Blowup | 1966
Antonioni’s landmark mystery, with photographer Thomas (David Hemmings, in a role earmarked for Terence Stamp) accidentally capturing something suspicious on film, was a clear inspiration for both Francis Ford Coppolas The Conversation and Brian de Palmas Blow Out. It certainly captures the spirit of the time, re-inventing the fashion photographer as rockstar, and featuring an early performance by The Yardbirds (a cameo earmarked for The Who – hence the unexplained guitar smashing).
Economist Plaza, a hidden courtyard immediately north of Ryder Street,off Piccadilly in London’s West End, housing the tower block of the Economist magazine offices, featured in two iconic scenes of Sixties cinema. It appears deceptively large as the rather creepy white-face students career around the tiny space in a truck at the beginning of the movie.
In Michael Winner’s 1967 satire I’ll Never Forget What’s’is Name, advertising exec Quint (Oliver Reed) famously quits the rat race by taking an axe to his desk. The office of Orson Welles’s ‘Lute Corporation’, where Quint acts out every disenchanted office worker’s fantasy, is the Economist Building, 25 St James’s Street.
Beneath the railway arch over Consort Road, just east of Peckham Rye Station, southeast London, Thomas mingles with the down-and-out dosshouse dwellers, before leaping into his Rolls Royce.
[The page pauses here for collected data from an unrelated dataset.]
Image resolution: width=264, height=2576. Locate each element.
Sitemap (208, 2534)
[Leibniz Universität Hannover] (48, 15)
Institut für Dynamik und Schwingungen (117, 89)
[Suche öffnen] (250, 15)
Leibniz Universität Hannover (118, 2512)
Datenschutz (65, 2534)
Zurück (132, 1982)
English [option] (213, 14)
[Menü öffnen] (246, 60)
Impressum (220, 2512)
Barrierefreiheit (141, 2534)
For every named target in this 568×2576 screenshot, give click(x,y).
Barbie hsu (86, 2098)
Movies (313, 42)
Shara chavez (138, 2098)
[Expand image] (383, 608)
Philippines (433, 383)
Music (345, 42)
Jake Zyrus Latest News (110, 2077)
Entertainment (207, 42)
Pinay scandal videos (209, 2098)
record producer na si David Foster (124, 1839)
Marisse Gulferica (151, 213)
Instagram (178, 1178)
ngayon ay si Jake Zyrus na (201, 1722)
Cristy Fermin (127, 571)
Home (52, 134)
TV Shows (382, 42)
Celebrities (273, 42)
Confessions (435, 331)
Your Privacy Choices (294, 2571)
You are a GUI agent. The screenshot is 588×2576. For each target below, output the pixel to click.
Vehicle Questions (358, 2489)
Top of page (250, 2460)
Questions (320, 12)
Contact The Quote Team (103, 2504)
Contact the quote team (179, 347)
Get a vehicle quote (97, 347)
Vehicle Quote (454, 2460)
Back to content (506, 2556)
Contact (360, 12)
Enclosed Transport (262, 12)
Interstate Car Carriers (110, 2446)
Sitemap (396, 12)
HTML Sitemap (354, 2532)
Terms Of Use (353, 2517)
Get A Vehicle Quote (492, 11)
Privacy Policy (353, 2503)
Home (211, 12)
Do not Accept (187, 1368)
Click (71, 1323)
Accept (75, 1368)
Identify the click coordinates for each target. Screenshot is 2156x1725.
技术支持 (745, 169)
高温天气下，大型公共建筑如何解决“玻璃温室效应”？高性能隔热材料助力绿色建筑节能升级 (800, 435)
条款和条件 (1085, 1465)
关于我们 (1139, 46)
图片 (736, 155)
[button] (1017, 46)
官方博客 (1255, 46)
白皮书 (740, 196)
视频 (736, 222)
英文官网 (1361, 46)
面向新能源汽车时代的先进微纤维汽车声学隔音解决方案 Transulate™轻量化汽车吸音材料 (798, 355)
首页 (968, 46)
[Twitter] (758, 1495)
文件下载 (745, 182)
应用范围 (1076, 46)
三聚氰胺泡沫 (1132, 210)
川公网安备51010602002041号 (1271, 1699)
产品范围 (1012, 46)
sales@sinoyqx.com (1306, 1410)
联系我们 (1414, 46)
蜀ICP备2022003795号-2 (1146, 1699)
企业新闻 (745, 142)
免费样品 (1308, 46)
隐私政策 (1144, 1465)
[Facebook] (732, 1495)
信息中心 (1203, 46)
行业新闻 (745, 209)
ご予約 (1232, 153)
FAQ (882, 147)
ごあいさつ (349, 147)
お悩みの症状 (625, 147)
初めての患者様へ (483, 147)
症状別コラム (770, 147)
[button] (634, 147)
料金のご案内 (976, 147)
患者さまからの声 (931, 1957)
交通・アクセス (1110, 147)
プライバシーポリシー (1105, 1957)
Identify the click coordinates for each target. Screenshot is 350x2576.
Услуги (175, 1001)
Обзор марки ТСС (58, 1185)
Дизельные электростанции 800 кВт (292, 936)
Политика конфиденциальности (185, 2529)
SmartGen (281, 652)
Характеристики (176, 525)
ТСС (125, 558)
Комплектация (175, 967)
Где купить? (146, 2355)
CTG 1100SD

But it was in El Blason, 8-9 Blacklands Terrace, a recently-closed Spanish restaurant off the King’s Road in Chelsea, that he shows the portfolio of images of the working class men to his publisher Ron (Peter Bowles). The premises is now home to The Five Fields restaurant.
The eerie park in which Thomas may or may not have photographed something suspicious is Maryon Park, south of Woolwich Road, SE7 (rail: Woolwich Dockyard, from London Charing Cross). The visually exacting Antonioni notoriously manipulated reality to achieve his desired look, painting paths black and grass green.
The bushes, where the ‘body’ was hidden, were added, and houses overlooking the park were false flats. The tennis court, where students mimed the surreal tennis match in the park, is still there, unchanged.
The antique shop (it was a grocery store) was in Clevely Close, at the park’s northeast corner. It’s since been demolished and the corner redeveloped.
Thomas’ studio scenes filmed in the studio of Vogue photographer John Cowans, 49 Princes Place, off Princedale Road, Notting Hill, although the exterior is nearby 77 Pottery Lane, W11, next to the (closed) Earl of Zetland pub, north of Holland Park Avenue (tube: Holland Park, Central Line)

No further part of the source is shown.